Thursday, January 23, 2014

Seniors, Workload, Responsibility

I'm mulling over recent events and trying to decide how to handle this next year if it comes up again. 

Background story. At our school, we do push the students to take full course loads every year. They get a little slack their senior year and maybe can have a flex period or such. But since our intention is to get them to college and to succeed in college and to look good on college applications, we push. Also, in Texas, our students basically have enough credits to graduate their junior year ... give or take some requirements. So basically they're hard workers.

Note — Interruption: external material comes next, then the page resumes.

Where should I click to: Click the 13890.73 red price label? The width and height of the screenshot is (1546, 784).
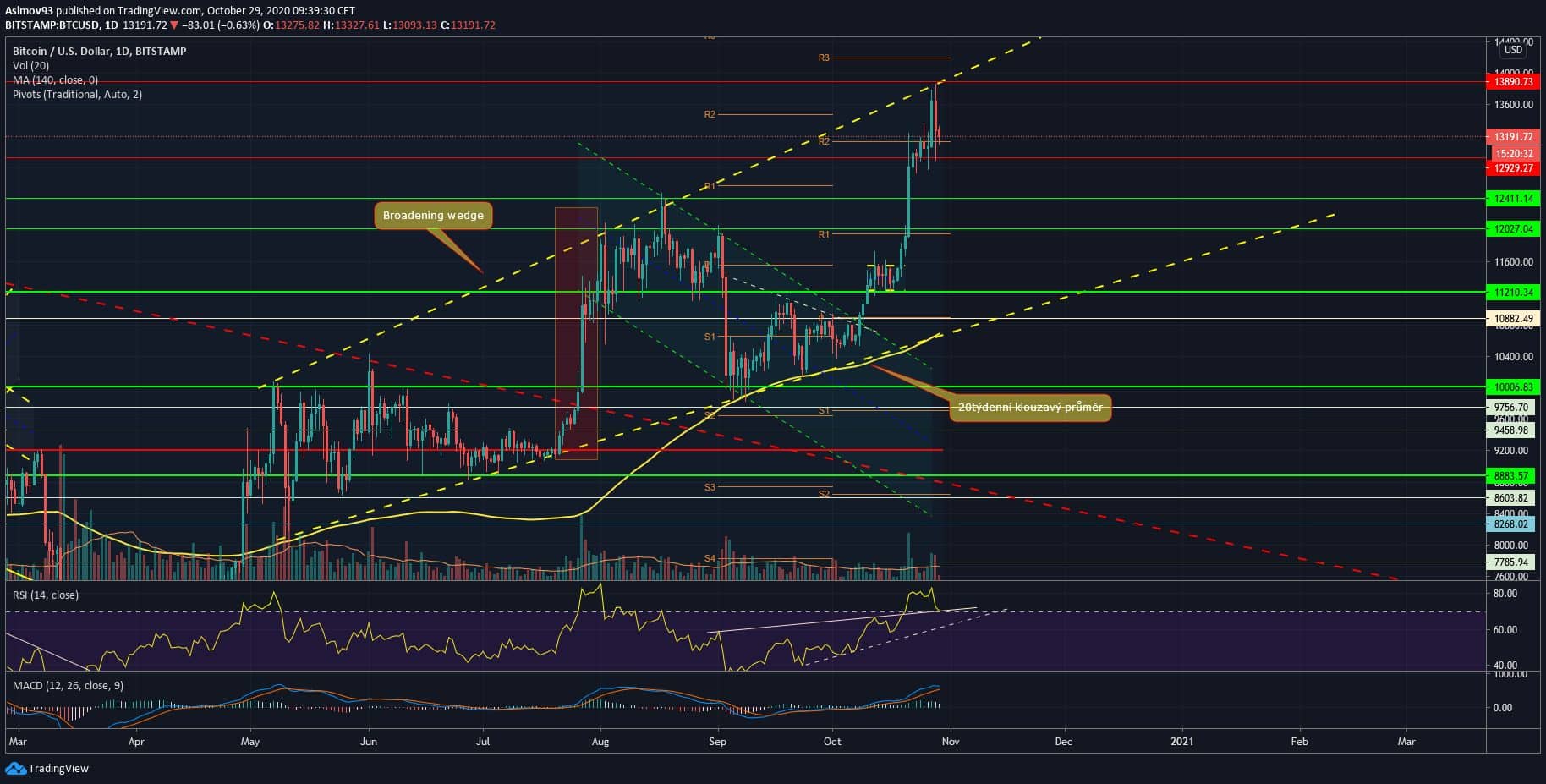coord(1513,82)
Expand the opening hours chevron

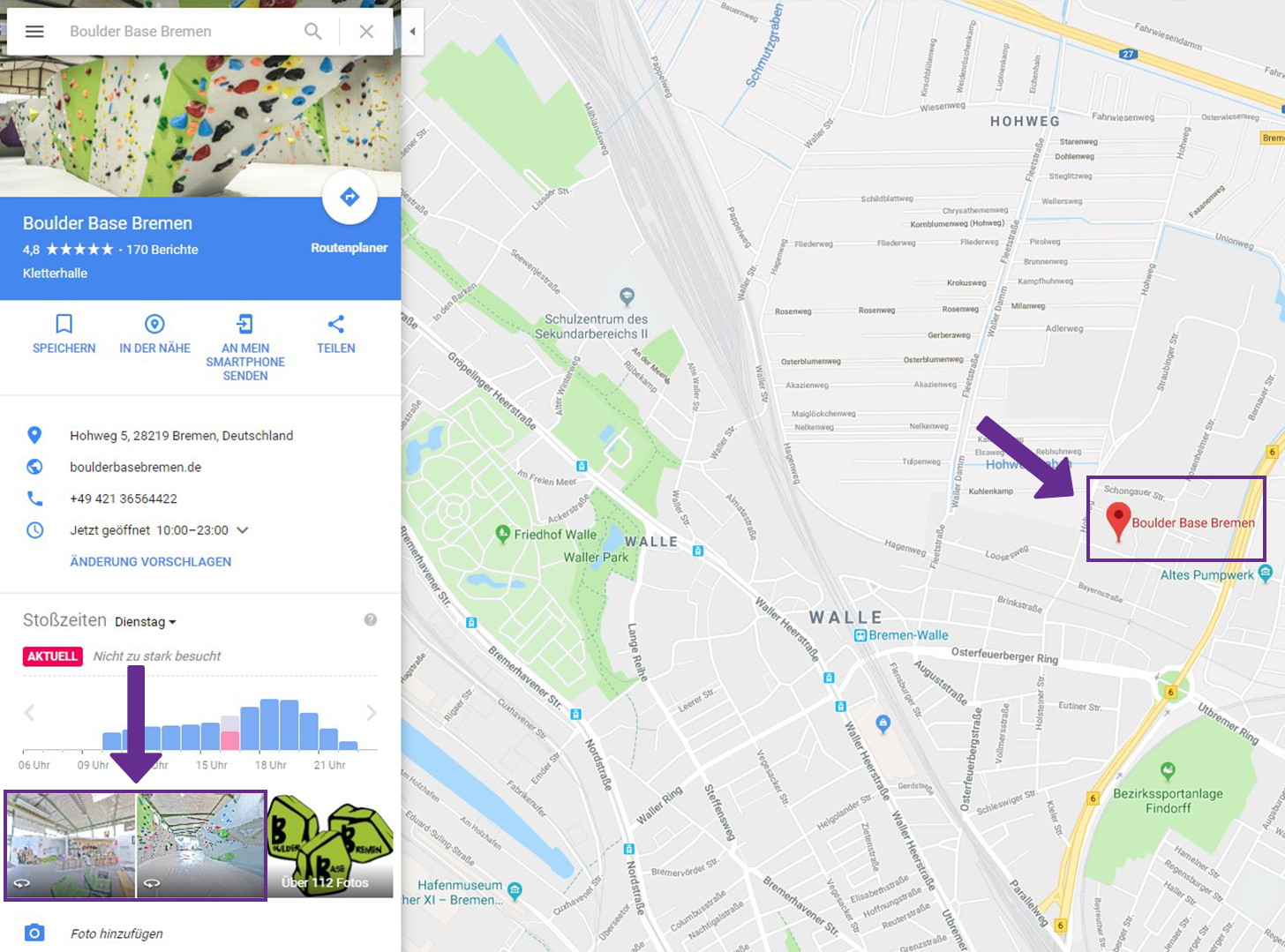click(x=243, y=530)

The flip side of this is that depending on what courses the students take their senior year, and how they approach their scholarship applications and college applications, and what sports they play, and how far their daily commute is, the amount of time they have for homework and sleep and life fluctuates. Needless to say, there are stressed out little bundles of walking sleepless zombies.

Okay, back to me, which, of course it's TOTALLY about. I have (had) 3 seniors in Computer Science 1 along with juniors. So far this past week or so, 2 have stressed out and decided they needed the time during the school day to do their homework, so they dropped out of CS1. I didn't complain too much, just gave them the stink eye, but I go back and forth as to what's best for the student, and how I want to handle this in the future.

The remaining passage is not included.